Problem to work on: Leave the pictures out, and repeat exactly each line from the one that holds "Viewport: 1080px width, 589px height." through the final line of the entries below.

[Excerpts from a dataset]
┌──
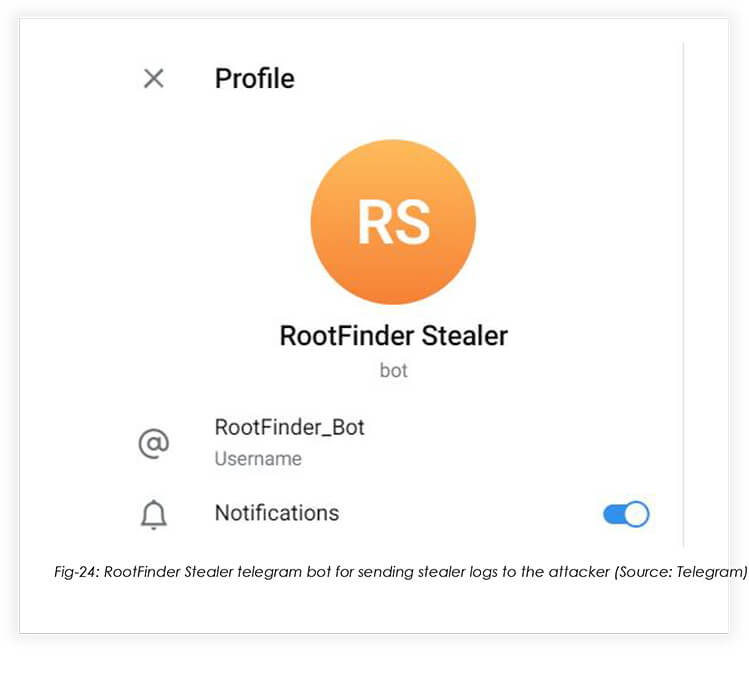Toggle the Notifications switch off
This screenshot has width=749, height=688.
pos(626,514)
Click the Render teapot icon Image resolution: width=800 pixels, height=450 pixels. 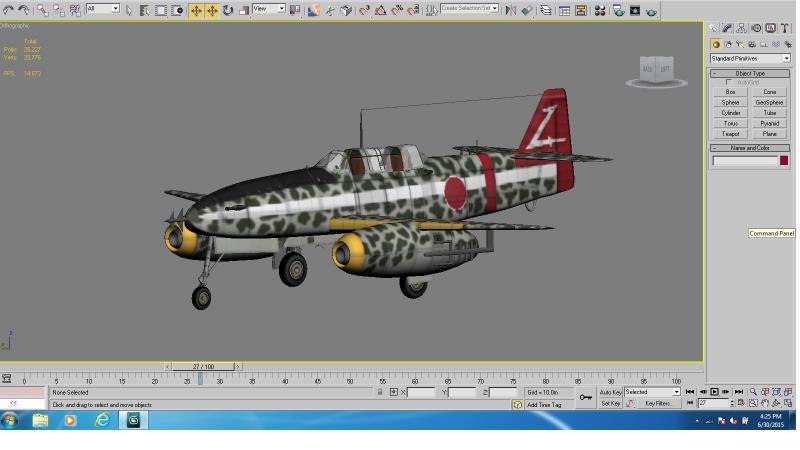pos(652,10)
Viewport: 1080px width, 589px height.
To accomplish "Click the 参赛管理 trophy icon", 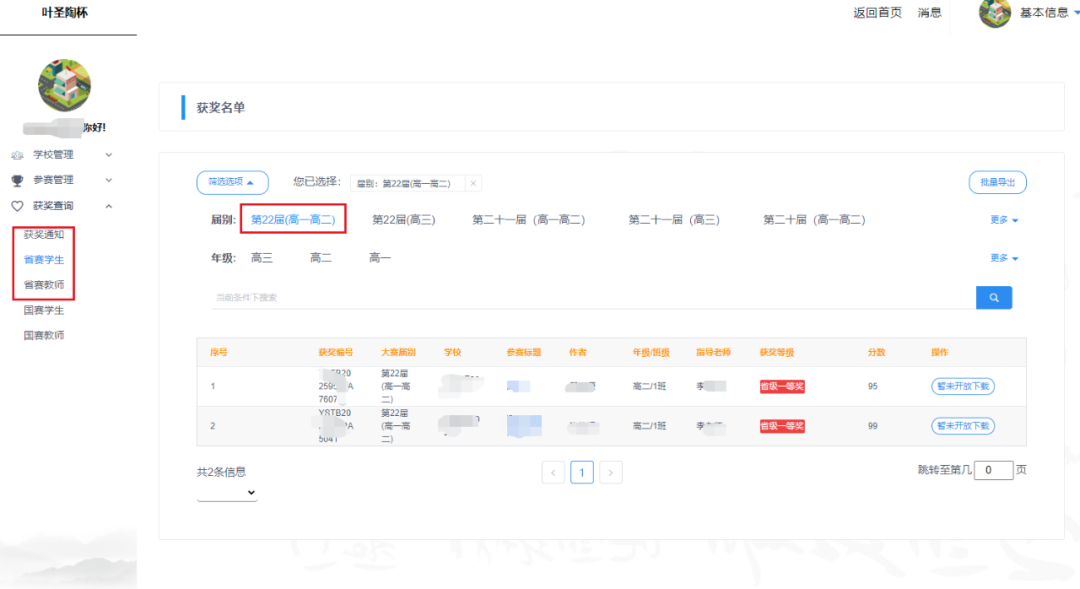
└──
Answer:
Viewport: 1080px width, 589px height.
To accomplish "Click the 参赛管理 trophy icon", 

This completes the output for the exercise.